**Short exercise a**:
In the passage on how Candy Crush makes money, why do many players pay $0.99 once they can no longer play for the day?

....

Candy Crush* is built to be addictive. And you can only lose so many times in a row before you have reached your limit for the day and can’t play anymore unless you pay $0.99. SO a lot of people do that, because its cheap. And their payment is already linked their phone so they don’t have to think about it. And its addictive.

There may also be higher tiers that cost more that allow for more unlimited play.

$0.99 does not sound like a lot, but with millions of people playing, it adds up. In 2012, they made $604 million. Its gone down considerably, to a measly $10 million a year.

When you hear the term “micro-transactions,” this is what people are talking about.

Anonymous 0 Comments

I’m going to assume you mean candy crush.

Gameplay that’s easy to get into, but highly addictive. Life system makes it so that once you’re hooked, you’re more likely to buy lives, especially if you’ve been stuck on a level for too long and are just so close to beating it but always just a couple moves away.

Anonymous 0 Comments

they have advertisements, usually advertisers pay the dev or publisher to put ads in the app/game and then they pay the dev/publisher a certain amount of money for a certain amount of views. For example $1 per 1000 views, may not seem like much, but Candy Crush has 36 million downloads in android alone, if each downloader watch a single ad once, it’s already $36,000. The price can be more or less according to agreement.

so they put ad maybe once every two-three levels.

another way is the in-app purchase, where they sell “power ups” or “bonus” to make it easier to clear a level, then the devs will make on some kind of an impossible level or two, that’s nigh impossible to solve unless you buy a power up.

these are the two main methods for free games to make money.

....

**Short exercise b**:
Reproduce the records verbatim, from their first line through the line holding "pyautogui.click(x=77, y=522)", with both ends included.

**Data provided**:
....

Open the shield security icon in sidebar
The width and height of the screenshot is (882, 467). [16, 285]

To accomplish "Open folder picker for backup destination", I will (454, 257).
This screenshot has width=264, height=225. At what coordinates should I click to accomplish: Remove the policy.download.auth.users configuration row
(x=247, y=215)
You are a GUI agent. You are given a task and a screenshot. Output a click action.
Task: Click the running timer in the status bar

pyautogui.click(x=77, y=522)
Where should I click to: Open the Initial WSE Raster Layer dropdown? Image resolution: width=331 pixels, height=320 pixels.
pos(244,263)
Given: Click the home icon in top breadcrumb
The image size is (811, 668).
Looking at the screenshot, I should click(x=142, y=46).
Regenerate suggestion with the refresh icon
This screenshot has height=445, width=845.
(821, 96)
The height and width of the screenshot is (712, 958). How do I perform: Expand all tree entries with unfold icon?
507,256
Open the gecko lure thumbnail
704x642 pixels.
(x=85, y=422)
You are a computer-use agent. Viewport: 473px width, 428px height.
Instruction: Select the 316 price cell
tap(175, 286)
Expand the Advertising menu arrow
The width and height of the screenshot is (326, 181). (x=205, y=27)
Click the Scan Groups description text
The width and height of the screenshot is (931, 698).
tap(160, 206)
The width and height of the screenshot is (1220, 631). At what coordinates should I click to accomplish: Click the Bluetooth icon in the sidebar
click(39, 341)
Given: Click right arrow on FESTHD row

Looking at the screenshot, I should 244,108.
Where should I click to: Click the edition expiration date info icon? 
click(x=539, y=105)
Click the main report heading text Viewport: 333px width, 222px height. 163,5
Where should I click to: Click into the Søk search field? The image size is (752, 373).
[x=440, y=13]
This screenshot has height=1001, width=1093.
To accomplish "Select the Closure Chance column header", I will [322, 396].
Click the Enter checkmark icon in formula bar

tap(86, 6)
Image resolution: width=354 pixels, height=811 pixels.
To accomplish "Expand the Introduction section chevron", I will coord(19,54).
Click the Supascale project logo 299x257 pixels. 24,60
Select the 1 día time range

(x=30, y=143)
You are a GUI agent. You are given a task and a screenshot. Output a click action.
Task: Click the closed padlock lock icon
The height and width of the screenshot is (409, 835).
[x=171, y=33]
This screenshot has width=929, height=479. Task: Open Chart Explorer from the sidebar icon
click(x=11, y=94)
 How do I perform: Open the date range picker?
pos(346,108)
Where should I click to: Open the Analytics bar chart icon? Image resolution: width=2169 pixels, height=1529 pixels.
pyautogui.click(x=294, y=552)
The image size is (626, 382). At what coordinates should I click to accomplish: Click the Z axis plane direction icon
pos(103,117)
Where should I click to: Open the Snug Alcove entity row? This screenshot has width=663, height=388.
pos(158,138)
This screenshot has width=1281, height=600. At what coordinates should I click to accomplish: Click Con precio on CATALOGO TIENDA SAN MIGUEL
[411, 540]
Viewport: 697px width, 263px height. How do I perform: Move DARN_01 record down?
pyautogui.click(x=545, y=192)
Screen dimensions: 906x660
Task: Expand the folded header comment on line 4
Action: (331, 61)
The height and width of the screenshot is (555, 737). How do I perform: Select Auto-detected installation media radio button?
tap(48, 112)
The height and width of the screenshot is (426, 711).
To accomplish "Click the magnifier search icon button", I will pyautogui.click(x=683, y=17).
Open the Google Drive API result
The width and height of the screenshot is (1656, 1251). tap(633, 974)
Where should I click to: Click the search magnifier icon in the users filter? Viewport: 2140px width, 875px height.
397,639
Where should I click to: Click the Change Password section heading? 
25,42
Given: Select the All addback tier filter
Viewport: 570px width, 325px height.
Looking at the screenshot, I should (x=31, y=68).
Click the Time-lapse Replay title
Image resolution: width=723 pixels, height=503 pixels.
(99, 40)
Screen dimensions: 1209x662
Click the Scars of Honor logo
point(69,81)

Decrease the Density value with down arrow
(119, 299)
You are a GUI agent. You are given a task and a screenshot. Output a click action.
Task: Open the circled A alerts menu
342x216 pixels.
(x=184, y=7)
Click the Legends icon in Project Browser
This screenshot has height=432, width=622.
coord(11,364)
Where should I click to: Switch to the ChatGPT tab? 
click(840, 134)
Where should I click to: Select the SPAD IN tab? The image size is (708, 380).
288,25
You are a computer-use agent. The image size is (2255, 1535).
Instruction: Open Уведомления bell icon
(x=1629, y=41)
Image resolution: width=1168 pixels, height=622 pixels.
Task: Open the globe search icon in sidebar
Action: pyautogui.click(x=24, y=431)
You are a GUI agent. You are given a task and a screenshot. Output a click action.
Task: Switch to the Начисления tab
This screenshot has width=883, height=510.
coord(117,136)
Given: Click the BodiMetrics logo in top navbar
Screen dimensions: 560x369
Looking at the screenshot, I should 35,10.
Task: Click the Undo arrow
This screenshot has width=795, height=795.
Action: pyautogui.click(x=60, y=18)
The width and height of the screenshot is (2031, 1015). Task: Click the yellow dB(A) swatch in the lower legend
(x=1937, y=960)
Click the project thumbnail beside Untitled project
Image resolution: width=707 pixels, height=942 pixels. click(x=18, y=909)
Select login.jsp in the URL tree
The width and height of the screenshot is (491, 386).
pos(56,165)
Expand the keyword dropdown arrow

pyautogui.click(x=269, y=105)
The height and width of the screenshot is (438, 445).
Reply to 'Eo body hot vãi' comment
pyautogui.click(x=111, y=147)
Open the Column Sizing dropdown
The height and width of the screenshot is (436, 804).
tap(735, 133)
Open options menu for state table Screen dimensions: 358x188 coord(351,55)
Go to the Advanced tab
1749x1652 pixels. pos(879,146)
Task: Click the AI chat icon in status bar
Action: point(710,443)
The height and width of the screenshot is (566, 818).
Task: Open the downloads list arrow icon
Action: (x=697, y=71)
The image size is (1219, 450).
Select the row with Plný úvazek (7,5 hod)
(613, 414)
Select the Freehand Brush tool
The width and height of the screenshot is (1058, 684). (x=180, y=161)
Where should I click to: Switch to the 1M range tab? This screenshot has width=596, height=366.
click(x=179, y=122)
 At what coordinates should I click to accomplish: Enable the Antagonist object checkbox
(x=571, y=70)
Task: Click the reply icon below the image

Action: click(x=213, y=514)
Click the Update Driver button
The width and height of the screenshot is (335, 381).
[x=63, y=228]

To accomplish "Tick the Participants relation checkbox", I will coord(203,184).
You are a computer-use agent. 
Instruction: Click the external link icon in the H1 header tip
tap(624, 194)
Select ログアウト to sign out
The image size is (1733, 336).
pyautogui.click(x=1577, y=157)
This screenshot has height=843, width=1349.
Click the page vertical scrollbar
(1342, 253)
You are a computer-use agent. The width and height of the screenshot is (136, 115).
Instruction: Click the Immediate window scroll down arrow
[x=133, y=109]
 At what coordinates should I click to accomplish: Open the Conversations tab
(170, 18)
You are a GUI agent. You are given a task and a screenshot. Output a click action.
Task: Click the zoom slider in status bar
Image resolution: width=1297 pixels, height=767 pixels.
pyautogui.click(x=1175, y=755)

....

**Response a**:
They pay because $0.99 is cheap and their payment method is already linked to their phone, so they don't have to think about it. The game is also addictive.

**Response b**:
Open the shield security icon in sidebar
The width and height of the screenshot is (882, 467). [16, 285]

To accomplish "Open folder picker for backup destination", I will (454, 257).
This screenshot has width=264, height=225. At what coordinates should I click to accomplish: Remove the policy.download.auth.users configuration row
(x=247, y=215)
You are a GUI agent. You are given a task and a screenshot. Output a click action.
Task: Click the running timer in the status bar

pyautogui.click(x=77, y=522)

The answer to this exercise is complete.